What are your favourite places in London to see this kind of projects?

London is my home since 2011. The cultural scene is vibrant. There are multiple venues that keep transforming  London and that are attractive for new trends in music and visual arts. I particularly enjoy CAFE OTO and IKLECTIK in where I regularly work. At the moment also Hackney Baths. I enjoy going to 180 Strand to look at video art installations also at Ambika P3 and also some of the big museums.

As an artist, you are really using diverse mediums within your practice; sound art, projection mapping, sculpture, performance… How was the process of freeing yourself up from any creative boxes? 

I became a video artist and VJ when I was 18 before the term VJ or Mapping were invented. I started using slide projectors and making slides with my computer by photographing its screen. Did learn from Carlos Serrano (Hypnotica) a master also in creating screens and kinetic objects. My first video acts in Madrid were to support big music shows in like Grand Master Flash who told me to only project his name on the screen to avoid distractions. By then I understood I was an artist as I was able to create situations using my language and personal formulas that combined learnings from my mentors in different fields, from singing to theatre, video and fine art.

You are also a curator, what sort of story do you want to tell via the exhibition you put on? 

As a curator, I feel the need to learn and catalyze the work of some artists that resonate with me and come from diverse practices. Therefore working as a curator and with other artists expands my practice and my views. I like to get into unknown territory and contribute to the exhibitions with my experience towards the development of the creative language.

Can you tell us about the platform you created Strange Umbrella and about your passion for improvisation? 

Free improvisation has a strong history in the UK. After my research in audiovisual performances, I felt compelled to expand my sound and music practice.  Free improvisation invites you to create with any prior agreement. The key is listening.
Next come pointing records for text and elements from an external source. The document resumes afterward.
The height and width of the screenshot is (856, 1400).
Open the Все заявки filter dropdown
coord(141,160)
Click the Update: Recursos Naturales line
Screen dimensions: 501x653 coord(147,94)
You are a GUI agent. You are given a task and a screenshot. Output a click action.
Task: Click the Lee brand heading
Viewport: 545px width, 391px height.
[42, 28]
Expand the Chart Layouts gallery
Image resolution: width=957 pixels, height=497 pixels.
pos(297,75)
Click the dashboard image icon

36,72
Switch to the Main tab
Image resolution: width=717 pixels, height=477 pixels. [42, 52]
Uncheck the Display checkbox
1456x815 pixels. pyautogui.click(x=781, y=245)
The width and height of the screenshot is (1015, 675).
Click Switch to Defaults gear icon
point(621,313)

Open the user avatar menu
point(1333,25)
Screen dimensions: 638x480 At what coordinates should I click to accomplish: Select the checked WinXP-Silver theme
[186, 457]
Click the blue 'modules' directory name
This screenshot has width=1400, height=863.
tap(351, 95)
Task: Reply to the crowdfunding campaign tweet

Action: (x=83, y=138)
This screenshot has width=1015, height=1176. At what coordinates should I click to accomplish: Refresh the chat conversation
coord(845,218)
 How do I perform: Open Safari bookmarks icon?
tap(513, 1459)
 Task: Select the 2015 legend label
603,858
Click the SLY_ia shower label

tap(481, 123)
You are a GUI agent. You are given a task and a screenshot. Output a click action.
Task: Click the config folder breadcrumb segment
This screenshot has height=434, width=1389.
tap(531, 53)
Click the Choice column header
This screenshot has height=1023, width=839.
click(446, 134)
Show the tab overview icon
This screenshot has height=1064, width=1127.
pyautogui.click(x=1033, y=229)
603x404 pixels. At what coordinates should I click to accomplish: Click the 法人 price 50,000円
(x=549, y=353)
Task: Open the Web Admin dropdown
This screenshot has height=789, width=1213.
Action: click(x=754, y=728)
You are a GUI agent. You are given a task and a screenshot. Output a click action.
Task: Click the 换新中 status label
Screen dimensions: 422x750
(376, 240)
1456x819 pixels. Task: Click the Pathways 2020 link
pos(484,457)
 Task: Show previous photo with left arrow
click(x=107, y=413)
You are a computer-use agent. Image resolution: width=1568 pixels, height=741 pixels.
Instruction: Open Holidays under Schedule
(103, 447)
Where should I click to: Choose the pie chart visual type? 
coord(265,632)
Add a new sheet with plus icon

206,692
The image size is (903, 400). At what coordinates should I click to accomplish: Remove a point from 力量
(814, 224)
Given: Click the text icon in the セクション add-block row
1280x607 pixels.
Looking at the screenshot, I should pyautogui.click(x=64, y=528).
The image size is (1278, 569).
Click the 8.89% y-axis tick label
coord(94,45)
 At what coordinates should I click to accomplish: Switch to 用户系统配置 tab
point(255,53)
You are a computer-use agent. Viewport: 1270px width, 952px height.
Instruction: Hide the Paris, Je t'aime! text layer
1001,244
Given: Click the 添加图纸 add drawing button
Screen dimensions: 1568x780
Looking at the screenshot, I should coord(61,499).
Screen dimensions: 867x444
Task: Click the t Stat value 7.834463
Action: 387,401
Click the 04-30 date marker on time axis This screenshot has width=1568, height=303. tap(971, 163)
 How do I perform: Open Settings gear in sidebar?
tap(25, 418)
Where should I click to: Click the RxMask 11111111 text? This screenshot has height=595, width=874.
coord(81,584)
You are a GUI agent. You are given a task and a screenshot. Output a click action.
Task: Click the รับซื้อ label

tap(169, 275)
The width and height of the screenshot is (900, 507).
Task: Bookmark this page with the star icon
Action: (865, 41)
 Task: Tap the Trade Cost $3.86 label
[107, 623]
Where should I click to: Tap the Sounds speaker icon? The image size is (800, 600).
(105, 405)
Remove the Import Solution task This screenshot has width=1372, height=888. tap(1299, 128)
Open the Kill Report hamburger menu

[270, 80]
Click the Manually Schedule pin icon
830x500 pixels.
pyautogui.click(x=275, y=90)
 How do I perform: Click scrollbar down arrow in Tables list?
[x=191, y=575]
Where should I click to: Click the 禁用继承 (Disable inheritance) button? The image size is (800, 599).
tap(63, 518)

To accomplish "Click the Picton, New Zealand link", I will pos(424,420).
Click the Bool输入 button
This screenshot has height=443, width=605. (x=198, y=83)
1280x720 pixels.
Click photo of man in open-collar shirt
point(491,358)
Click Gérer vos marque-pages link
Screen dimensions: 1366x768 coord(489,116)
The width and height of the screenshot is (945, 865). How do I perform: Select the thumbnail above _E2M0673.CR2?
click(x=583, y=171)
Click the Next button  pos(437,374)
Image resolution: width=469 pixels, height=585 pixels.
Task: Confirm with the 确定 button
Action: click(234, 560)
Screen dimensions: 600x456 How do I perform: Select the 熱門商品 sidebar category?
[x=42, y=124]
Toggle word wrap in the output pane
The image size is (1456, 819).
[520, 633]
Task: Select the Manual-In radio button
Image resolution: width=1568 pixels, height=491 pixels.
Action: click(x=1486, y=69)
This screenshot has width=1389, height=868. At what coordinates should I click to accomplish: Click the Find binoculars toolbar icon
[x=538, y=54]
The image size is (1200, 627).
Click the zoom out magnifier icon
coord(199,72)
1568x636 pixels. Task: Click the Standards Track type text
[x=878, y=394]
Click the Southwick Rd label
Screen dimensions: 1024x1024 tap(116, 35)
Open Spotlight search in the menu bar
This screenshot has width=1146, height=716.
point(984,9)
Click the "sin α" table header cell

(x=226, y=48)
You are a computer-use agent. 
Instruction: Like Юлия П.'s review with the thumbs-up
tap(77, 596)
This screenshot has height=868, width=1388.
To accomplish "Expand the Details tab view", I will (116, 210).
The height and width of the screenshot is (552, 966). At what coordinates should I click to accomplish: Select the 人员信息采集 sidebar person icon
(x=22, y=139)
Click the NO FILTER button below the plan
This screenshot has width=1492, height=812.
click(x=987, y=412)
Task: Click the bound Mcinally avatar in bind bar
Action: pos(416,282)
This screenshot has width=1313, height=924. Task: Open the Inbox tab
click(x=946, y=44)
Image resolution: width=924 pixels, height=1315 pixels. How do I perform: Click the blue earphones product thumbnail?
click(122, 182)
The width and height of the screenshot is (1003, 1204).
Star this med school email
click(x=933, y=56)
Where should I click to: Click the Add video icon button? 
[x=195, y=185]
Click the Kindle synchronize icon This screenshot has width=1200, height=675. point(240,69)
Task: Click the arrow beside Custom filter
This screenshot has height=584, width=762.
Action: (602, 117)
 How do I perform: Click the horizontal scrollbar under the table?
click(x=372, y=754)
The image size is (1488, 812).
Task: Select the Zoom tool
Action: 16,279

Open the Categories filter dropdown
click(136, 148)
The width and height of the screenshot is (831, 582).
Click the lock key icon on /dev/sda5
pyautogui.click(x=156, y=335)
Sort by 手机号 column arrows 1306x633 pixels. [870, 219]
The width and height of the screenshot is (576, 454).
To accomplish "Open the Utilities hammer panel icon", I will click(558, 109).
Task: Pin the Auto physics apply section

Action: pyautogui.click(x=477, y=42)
In 2013  with free improviser & composer Steve Beresford I created Unpredictable Series and  Pierre Bouvier Patron later joined them, focusing on experimental film and performance.

Collaborators and guest curators include Jack Goldstein (illustration & music), Tomi Osuna (design), Karel Doing (film performance), Sharon Gal (music & art), Gina Southgate (live painting and performance), Terry Day (music & art) and many others.

Current projects include  ‘Strange Umbrellas’, which presents unique events of experimental music,  free improvisation, film and art, in London and elsewhere.

One of our recent projects is Unpredictable: Conversations with Improvisers: a collection of 12 videos that have grown out of deep research into the nature of Free Improvisation, its history in the UK and its international connections. The videos respond to the urgent need to investigate the genre and its rich legacy. The series was commissioned by Sound & Music for the 50th anniversary of the British Music Collection in 2019

What are your news at the moment, you officially became a Dr !? 

By 2010 I realized that I didn’t want to work more in clubs as my main practice and that I needed to study to take my practice further, make some sense of my practice and enrolled in a master of scriptwriting in television and a doctorate programme in Communication School. By 2010 I received a doctorate in Humanities in Madrid, with the first Spanish thesis on audiovisual performance and VJing subject The VJ and audiovisual performance: towards a radical aesthetic of postmodernism,

Since then I achieved a post-doc research fellow and spent four years at Chelsea College of Art and Desing till 2014. Later taught at different universities including the University of Kent where I’m still teaching, Goldsmiths University in 2019 with a six months research project ‘ Immersive Pipeline’  and taught my workshop Narrating Structures at Goldsmiths University, Ravensbourne University and numerous institutions and Universities Worldwide.

Thank you so much for taking the time to answer us, and we can’t wait to host the workshop and more beautiful projects of yours.